> _What the exercise asks_
What you return must match the records exactly.

> _Data extract_
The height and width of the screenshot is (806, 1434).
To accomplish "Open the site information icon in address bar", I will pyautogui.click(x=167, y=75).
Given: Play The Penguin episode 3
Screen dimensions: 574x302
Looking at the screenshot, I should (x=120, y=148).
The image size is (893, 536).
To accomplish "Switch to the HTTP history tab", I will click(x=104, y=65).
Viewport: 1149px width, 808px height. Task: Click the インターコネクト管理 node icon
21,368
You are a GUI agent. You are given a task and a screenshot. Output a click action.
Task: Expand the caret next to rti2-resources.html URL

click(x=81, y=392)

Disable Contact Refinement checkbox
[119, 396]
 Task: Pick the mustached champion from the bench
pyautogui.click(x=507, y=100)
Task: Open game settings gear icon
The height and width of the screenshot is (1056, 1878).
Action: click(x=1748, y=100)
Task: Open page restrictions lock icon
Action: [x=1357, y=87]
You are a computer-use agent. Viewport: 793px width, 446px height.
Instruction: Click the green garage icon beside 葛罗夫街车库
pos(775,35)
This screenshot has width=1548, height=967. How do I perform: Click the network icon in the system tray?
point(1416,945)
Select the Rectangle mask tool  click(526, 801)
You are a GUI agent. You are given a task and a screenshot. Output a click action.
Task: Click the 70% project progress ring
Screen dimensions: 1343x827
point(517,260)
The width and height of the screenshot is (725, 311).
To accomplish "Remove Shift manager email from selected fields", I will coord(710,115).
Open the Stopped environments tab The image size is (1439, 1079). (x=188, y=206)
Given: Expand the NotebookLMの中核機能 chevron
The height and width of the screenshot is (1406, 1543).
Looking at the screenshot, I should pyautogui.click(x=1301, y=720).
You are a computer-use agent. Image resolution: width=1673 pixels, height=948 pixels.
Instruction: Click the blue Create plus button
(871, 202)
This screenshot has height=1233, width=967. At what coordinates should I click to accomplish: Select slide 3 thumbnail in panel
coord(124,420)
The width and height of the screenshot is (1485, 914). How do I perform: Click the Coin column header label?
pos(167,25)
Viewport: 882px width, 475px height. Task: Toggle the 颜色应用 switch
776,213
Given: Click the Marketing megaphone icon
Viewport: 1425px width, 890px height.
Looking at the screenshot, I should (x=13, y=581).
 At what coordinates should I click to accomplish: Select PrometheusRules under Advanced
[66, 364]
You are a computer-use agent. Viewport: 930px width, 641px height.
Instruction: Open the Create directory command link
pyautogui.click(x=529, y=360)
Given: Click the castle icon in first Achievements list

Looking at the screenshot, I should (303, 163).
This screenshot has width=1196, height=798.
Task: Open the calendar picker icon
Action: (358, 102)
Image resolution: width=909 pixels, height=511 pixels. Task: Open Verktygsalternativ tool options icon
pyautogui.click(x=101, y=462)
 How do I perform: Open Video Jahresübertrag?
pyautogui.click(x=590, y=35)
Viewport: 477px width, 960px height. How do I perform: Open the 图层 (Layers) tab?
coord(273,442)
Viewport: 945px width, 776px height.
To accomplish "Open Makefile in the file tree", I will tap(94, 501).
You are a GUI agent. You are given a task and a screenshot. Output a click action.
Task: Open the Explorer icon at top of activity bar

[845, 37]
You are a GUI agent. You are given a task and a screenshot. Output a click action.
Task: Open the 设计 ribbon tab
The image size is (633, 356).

> _Answer to this exercise_
The height and width of the screenshot is (806, 1434).
To accomplish "Open the site information icon in address bar", I will pyautogui.click(x=167, y=75).
Given: Play The Penguin episode 3
Screen dimensions: 574x302
Looking at the screenshot, I should (x=120, y=148).
The image size is (893, 536).
To accomplish "Switch to the HTTP history tab", I will click(x=104, y=65).
Viewport: 1149px width, 808px height. Task: Click the インターコネクト管理 node icon
21,368
You are a GUI agent. You are given a task and a screenshot. Output a click action.
Task: Expand the caret next to rti2-resources.html URL

click(x=81, y=392)

Disable Contact Refinement checkbox
[119, 396]
 Task: Pick the mustached champion from the bench
pyautogui.click(x=507, y=100)
Task: Open game settings gear icon
The height and width of the screenshot is (1056, 1878).
Action: click(x=1748, y=100)
Task: Open page restrictions lock icon
Action: [x=1357, y=87]
You are a computer-use agent. Viewport: 793px width, 446px height.
Instruction: Click the green garage icon beside 葛罗夫街车库
pos(775,35)
This screenshot has width=1548, height=967. How do I perform: Click the network icon in the system tray?
point(1416,945)
Select the Rectangle mask tool  click(526, 801)
You are a GUI agent. You are given a task and a screenshot. Output a click action.
Task: Click the 70% project progress ring
Screen dimensions: 1343x827
point(517,260)
The width and height of the screenshot is (725, 311).
To accomplish "Remove Shift manager email from selected fields", I will coord(710,115).
Open the Stopped environments tab The image size is (1439, 1079). (x=188, y=206)
Given: Expand the NotebookLMの中核機能 chevron
The height and width of the screenshot is (1406, 1543).
Looking at the screenshot, I should pyautogui.click(x=1301, y=720).
You are a computer-use agent. Image resolution: width=1673 pixels, height=948 pixels.
Instruction: Click the blue Create plus button
(871, 202)
This screenshot has height=1233, width=967. At what coordinates should I click to accomplish: Select slide 3 thumbnail in panel
coord(124,420)
The width and height of the screenshot is (1485, 914). How do I perform: Click the Coin column header label?
pos(167,25)
Viewport: 882px width, 475px height. Task: Toggle the 颜色应用 switch
776,213
Given: Click the Marketing megaphone icon
Viewport: 1425px width, 890px height.
Looking at the screenshot, I should (x=13, y=581).
 At what coordinates should I click to accomplish: Select PrometheusRules under Advanced
[66, 364]
You are a computer-use agent. Viewport: 930px width, 641px height.
Instruction: Open the Create directory command link
pyautogui.click(x=529, y=360)
Given: Click the castle icon in first Achievements list

Looking at the screenshot, I should (303, 163).
This screenshot has width=1196, height=798.
Task: Open the calendar picker icon
Action: (358, 102)
Image resolution: width=909 pixels, height=511 pixels. Task: Open Verktygsalternativ tool options icon
pyautogui.click(x=101, y=462)
 How do I perform: Open Video Jahresübertrag?
pyautogui.click(x=590, y=35)
Viewport: 477px width, 960px height. How do I perform: Open the 图层 (Layers) tab?
coord(273,442)
Viewport: 945px width, 776px height.
To accomplish "Open Makefile in the file tree", I will tap(94, 501).
You are a GUI agent. You are given a task and a screenshot. Output a click action.
Task: Open the Explorer icon at top of activity bar

[845, 37]
You are a GUI agent. You are given a task and a screenshot. Output a click action.
Task: Open the 设计 ribbon tab
The image size is (633, 356).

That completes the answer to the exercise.